Saved entries:
'''

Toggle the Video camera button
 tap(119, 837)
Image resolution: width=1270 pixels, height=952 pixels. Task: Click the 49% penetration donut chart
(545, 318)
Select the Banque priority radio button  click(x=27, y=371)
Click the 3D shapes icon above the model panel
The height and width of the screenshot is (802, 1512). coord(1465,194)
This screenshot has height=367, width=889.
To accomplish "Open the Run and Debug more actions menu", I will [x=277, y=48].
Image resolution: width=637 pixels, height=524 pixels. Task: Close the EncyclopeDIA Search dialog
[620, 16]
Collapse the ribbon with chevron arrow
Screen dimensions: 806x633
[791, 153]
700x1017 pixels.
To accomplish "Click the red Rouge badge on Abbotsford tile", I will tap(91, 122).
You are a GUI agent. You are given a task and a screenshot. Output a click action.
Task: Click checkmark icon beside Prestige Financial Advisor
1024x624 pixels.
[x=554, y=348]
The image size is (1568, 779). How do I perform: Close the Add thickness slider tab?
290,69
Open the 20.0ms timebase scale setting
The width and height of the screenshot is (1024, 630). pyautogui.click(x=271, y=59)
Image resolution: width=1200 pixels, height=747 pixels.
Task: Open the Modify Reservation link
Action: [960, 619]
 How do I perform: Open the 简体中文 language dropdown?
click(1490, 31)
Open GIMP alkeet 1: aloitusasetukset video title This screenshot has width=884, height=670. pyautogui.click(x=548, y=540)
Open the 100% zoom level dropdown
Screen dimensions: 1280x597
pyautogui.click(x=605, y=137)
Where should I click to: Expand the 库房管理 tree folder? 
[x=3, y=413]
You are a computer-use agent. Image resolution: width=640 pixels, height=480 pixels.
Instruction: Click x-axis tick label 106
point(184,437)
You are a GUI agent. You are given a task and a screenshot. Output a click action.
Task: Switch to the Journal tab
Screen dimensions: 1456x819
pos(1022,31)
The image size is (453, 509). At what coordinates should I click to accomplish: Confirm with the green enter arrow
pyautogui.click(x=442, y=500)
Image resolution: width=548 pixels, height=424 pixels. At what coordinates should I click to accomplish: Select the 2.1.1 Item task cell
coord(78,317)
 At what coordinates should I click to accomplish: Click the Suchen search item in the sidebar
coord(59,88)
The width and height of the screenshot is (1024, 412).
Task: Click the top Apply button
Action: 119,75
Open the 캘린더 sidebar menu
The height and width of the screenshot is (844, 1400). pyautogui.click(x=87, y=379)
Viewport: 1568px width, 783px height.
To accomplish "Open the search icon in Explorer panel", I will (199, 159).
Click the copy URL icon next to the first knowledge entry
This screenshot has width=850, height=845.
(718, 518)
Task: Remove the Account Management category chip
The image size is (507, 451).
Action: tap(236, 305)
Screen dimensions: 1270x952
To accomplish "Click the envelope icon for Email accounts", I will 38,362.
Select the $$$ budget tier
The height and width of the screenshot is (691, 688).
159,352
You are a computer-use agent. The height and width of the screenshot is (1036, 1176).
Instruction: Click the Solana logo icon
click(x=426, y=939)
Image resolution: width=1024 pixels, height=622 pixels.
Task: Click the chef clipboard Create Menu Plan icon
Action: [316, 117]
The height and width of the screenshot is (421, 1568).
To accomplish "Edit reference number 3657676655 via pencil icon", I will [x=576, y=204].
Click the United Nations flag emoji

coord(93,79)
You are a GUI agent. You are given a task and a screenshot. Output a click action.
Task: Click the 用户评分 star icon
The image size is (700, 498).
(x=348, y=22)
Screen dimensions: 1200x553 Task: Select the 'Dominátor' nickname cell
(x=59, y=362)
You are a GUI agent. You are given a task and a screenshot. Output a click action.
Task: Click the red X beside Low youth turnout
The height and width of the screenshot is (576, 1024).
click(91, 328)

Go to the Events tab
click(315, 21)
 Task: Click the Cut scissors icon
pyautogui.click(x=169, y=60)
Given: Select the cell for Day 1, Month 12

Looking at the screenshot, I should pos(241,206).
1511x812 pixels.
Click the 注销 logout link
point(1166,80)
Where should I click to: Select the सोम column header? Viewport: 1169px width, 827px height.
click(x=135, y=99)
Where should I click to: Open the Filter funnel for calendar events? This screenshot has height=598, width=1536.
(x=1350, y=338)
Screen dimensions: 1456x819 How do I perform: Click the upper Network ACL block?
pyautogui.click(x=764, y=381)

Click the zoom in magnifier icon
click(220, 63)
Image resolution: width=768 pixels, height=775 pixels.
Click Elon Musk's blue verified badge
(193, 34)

'''

→ **WRITTEN INSTRUCTION**
Reproduce all of the data above, changing each occurrence of "Where should I click to" to "Where should I tap to". Leave every other part unchanged.

→ **ANSWER BELOW**
Toggle the Video camera button
 tap(119, 837)
Image resolution: width=1270 pixels, height=952 pixels. Task: Click the 49% penetration donut chart
(545, 318)
Select the Banque priority radio button  click(x=27, y=371)
Click the 3D shapes icon above the model panel
The height and width of the screenshot is (802, 1512). coord(1465,194)
This screenshot has height=367, width=889.
To accomplish "Open the Run and Debug more actions menu", I will [x=277, y=48].
Image resolution: width=637 pixels, height=524 pixels. Task: Close the EncyclopeDIA Search dialog
[620, 16]
Collapse the ribbon with chevron arrow
Screen dimensions: 806x633
[791, 153]
700x1017 pixels.
To accomplish "Click the red Rouge badge on Abbotsford tile", I will tap(91, 122).
You are a GUI agent. You are given a task and a screenshot. Output a click action.
Task: Click checkmark icon beside Prestige Financial Advisor
1024x624 pixels.
[x=554, y=348]
The image size is (1568, 779). How do I perform: Close the Add thickness slider tab?
290,69
Open the 20.0ms timebase scale setting
The width and height of the screenshot is (1024, 630). pyautogui.click(x=271, y=59)
Image resolution: width=1200 pixels, height=747 pixels.
Task: Open the Modify Reservation link
Action: [960, 619]
 How do I perform: Open the 简体中文 language dropdown?
click(1490, 31)
Open GIMP alkeet 1: aloitusasetukset video title This screenshot has width=884, height=670. pyautogui.click(x=548, y=540)
Open the 100% zoom level dropdown
Screen dimensions: 1280x597
pyautogui.click(x=605, y=137)
Where should I tap to: Expand the 库房管理 tree folder? 
[x=3, y=413]
You are a computer-use agent. Image resolution: width=640 pixels, height=480 pixels.
Instruction: Click x-axis tick label 106
point(184,437)
You are a GUI agent. You are given a task and a screenshot. Output a click action.
Task: Switch to the Journal tab
Screen dimensions: 1456x819
pos(1022,31)
The image size is (453, 509). At what coordinates should I click to accomplish: Confirm with the green enter arrow
pyautogui.click(x=442, y=500)
Image resolution: width=548 pixels, height=424 pixels. At what coordinates should I click to accomplish: Select the 2.1.1 Item task cell
coord(78,317)
 At what coordinates should I click to accomplish: Click the Suchen search item in the sidebar
coord(59,88)
The width and height of the screenshot is (1024, 412).
Task: Click the top Apply button
Action: 119,75
Open the 캘린더 sidebar menu
The height and width of the screenshot is (844, 1400). pyautogui.click(x=87, y=379)
Viewport: 1568px width, 783px height.
To accomplish "Open the search icon in Explorer panel", I will (199, 159).
Click the copy URL icon next to the first knowledge entry
This screenshot has width=850, height=845.
(718, 518)
Task: Remove the Account Management category chip
The image size is (507, 451).
Action: tap(236, 305)
Screen dimensions: 1270x952
To accomplish "Click the envelope icon for Email accounts", I will 38,362.
Select the $$$ budget tier
The height and width of the screenshot is (691, 688).
159,352
You are a computer-use agent. The height and width of the screenshot is (1036, 1176).
Instruction: Click the Solana logo icon
click(x=426, y=939)
Image resolution: width=1024 pixels, height=622 pixels.
Task: Click the chef clipboard Create Menu Plan icon
Action: [316, 117]
The height and width of the screenshot is (421, 1568).
To accomplish "Edit reference number 3657676655 via pencil icon", I will [x=576, y=204].
Click the United Nations flag emoji

coord(93,79)
You are a GUI agent. You are given a task and a screenshot. Output a click action.
Task: Click the 用户评分 star icon
The image size is (700, 498).
(x=348, y=22)
Screen dimensions: 1200x553 Task: Select the 'Dominátor' nickname cell
(x=59, y=362)
You are a GUI agent. You are given a task and a screenshot. Output a click action.
Task: Click the red X beside Low youth turnout
The height and width of the screenshot is (576, 1024).
click(91, 328)

Go to the Events tab
click(315, 21)
 Task: Click the Cut scissors icon
pyautogui.click(x=169, y=60)
Given: Select the cell for Day 1, Month 12

Looking at the screenshot, I should pos(241,206).
1511x812 pixels.
Click the 注销 logout link
point(1166,80)
Where should I tap to: Select the सोम column header? Viewport: 1169px width, 827px height.
click(x=135, y=99)
Where should I tap to: Open the Filter funnel for calendar events? This screenshot has height=598, width=1536.
(x=1350, y=338)
Screen dimensions: 1456x819 How do I perform: Click the upper Network ACL block?
pyautogui.click(x=764, y=381)

Click the zoom in magnifier icon
click(220, 63)
Image resolution: width=768 pixels, height=775 pixels.
Click Elon Musk's blue verified badge
(193, 34)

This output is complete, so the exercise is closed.